Tuesday, September 1, 2009

Butterflies and Waterfalls at Tully Gorge

Michele: A few days ago we packed into the rental van for a picnic and afternoon in Tully Gorge. With 7 of us, we needed something larger than uncle Larry's Mazda 323 so we rented a Toyota Torado from Sugarland Rentals. Now we get to drive a stylin' vehicle with Sugarland Rentals emblazoned in large letters across both the rear window and the top of the windshield. Hee haw! The advantage of having one vehicle is that now the grandparents, Gavin and I all get to hear the kids whine about the drive.

Anyways, we set up for Tully Gorge, about 45 minutes drive inland and had a wonderful picnic at a park/campground alongside the Tully river. At the moment, the river has recent crocodile sighting placards posted. Last month a 2 meter long croc and a 1.5 meter long croc were spotted in this popular swimming hole. Ok, no swimming for us here. The park also has a short butterfly track. Australian tracks really seem to deliver their promises. The Magnetic Island track that advertised koalas had an adorable one just next to the track. This Butterfly track had scores of butterflies include the Ulysses that is distinct to this area. Robin and Grandma Lorna enjoyed the track so much that they walked it twice.

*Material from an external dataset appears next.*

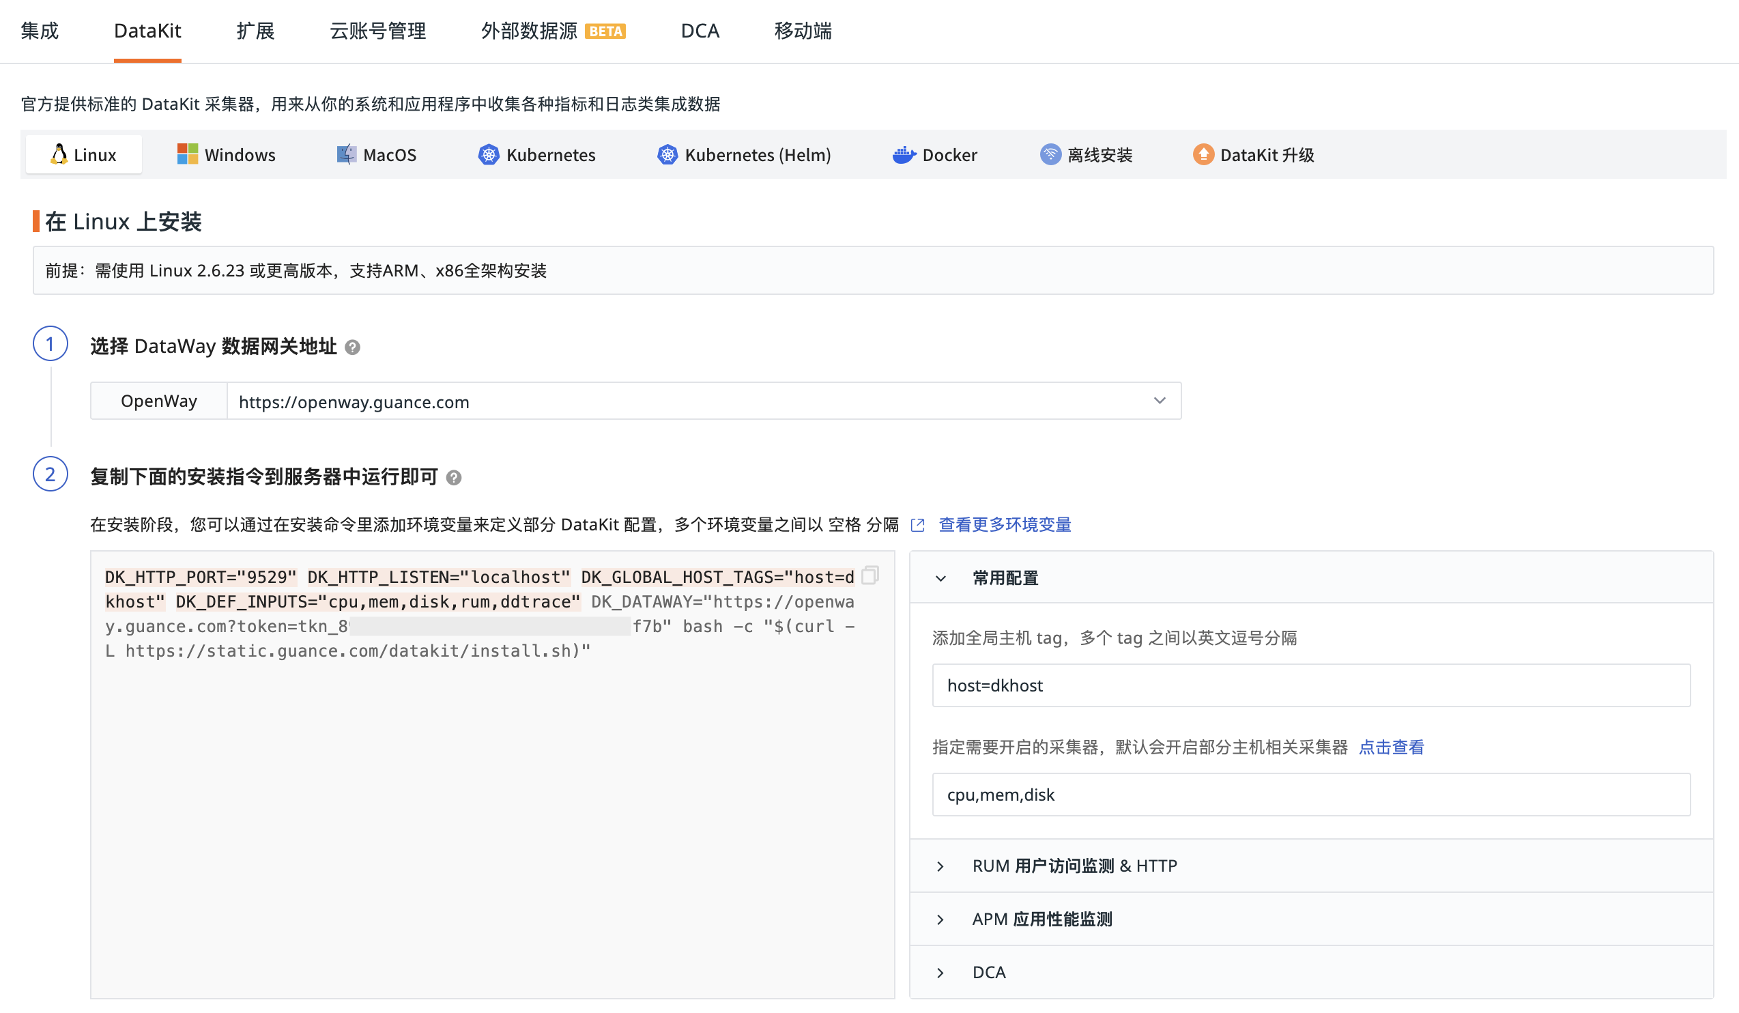Click the offline install wifi icon

coord(1050,155)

After lunch we headed up river to a good swimming spot. The crocs can't go up many of the rapids so if you head up stream you can get away from them. The spot that we
went to is popular with the white water rafters and the people who watch them. The hydroelectric plant releases water at noon each day. Fortunately, the crowds had all left before we we got there and we had the whole river to ourselves.

Across the river was a delightful waterfall and evidence suggests that in the wetter season there are two water falls. The rocks here are columnar basalts. Floating under the basalt ledge looking up at the columns was uber-cool even for the non-geologists. In the above photo Gavin has just floated under the waterfall. The current was pretty strong so we had to take care to get across. This involved a lot of upstream walking before across-down stream swimming.

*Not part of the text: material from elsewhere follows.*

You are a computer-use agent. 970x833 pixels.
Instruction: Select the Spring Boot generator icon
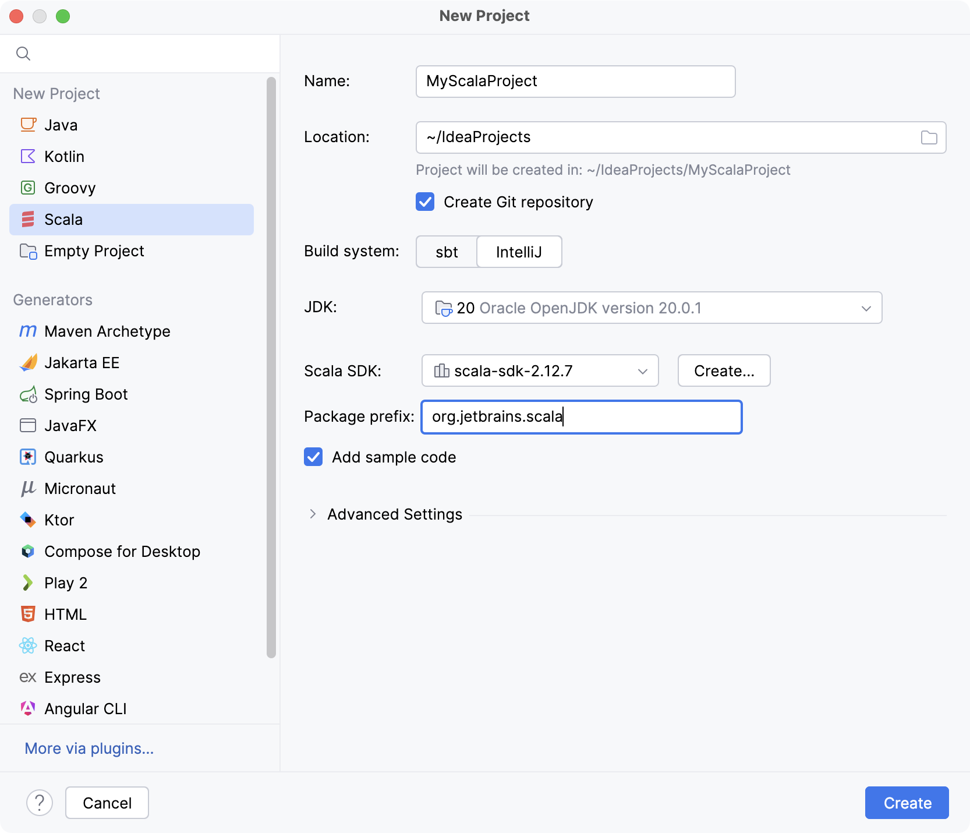click(x=27, y=394)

The Ulysees and Blue Triangle butterflies are attracted to blue colors, which they think
are other butterflies ready for the mating. Well this poor Blue Triangle butterfly in the photo at right mistook my mom for a like-minded butterfly lookin' for lovin'. The blue of her bathing suit exactly matched the blue of the butterfly. This fellow stuck around for a long time; he was persistent.